Awesome post, I really like that you compared American and British classes, the differences seem very interesting, and it was very refreshing to hear what people had to say about the US. Have you been shocked by any other differences, besides the flowing amounts of drinking, between US and British culture? And because of not having your computer, how much more difficult are your classes/preparing for them without it?

6:41 PM  
Anonymous Rachel M said...

I haven't really had any culture shock. I really do love it here and I like it a lot better than living in America. I did just get my computer and preparing for my classes is so much easier. A lot of the readings are online and so I would have to sit in the library or learning zone and do everything there. And sometimes I would have to check my emails multiple times a day for emails about classes. So now that I have my computer, classes, and life in general, is a lot easier. The reading by the way, most students find everything in the library. You don't actually have to buy the textbook. I only bought my Italian workbooks.

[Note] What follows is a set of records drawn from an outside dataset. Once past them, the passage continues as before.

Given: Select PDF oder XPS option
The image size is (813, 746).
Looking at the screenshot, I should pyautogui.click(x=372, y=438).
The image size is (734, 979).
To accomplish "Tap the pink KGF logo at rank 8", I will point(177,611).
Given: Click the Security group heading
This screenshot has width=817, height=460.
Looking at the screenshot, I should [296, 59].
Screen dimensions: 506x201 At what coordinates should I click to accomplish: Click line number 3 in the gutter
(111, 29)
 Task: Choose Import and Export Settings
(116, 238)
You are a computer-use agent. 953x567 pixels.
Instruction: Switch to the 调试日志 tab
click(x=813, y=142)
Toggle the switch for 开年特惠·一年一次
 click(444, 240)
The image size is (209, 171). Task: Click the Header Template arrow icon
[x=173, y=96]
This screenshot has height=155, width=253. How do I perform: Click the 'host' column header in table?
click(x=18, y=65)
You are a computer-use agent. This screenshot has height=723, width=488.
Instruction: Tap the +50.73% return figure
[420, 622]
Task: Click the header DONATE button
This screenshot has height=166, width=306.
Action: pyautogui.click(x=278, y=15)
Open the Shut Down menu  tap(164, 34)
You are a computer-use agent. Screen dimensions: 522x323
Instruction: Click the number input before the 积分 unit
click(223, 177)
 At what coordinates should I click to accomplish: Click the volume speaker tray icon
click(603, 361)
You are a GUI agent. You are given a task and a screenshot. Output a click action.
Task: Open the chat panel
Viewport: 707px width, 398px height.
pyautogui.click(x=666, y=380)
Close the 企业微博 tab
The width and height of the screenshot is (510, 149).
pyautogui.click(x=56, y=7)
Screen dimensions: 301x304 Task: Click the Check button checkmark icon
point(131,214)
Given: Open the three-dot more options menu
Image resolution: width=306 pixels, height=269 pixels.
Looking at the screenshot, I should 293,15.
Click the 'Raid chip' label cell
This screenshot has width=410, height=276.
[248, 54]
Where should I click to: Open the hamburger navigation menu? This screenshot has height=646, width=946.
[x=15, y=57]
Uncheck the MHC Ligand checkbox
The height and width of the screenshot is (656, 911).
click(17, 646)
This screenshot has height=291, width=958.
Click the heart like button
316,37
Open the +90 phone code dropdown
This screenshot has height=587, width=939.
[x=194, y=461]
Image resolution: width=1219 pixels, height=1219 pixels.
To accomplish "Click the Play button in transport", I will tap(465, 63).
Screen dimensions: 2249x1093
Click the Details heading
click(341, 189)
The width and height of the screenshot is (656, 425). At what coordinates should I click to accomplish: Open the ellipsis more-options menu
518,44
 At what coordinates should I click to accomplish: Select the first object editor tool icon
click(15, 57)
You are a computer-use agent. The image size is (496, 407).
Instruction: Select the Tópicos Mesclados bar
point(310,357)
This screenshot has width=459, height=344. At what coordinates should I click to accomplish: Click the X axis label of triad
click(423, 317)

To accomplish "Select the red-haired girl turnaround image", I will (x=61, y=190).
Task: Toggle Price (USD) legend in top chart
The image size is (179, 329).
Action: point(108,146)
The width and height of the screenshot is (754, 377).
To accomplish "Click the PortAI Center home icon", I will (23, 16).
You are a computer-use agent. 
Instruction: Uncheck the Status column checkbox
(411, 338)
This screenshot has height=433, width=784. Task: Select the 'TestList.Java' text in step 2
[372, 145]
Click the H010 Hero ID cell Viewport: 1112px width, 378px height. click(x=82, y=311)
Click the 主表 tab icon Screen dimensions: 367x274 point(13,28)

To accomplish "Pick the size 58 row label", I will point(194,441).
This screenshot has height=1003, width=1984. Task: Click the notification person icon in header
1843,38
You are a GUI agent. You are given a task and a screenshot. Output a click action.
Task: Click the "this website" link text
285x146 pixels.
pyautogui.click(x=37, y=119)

The main thing I really noticed is that the British students don't really want to travel. I just went to Scotland for the weekend and I went with a group of Americans because the British students weren't interested. They've lived around these places their whole lives, so they don't really care.
The other main thing I always notice is how they say things. The pronunciation is so different for some words and it never ceases to amaze me that we are all speaking the same language but it's so different. (I can do a perfect British accent by the way. It's pretty sweet.)
I think that if I do end up experiencing some culture shock it will be in like a month or so because I am still seeing so many new things and it is so wonderful for me. I actually think I will get reverse culture shock when I get home more than I will here.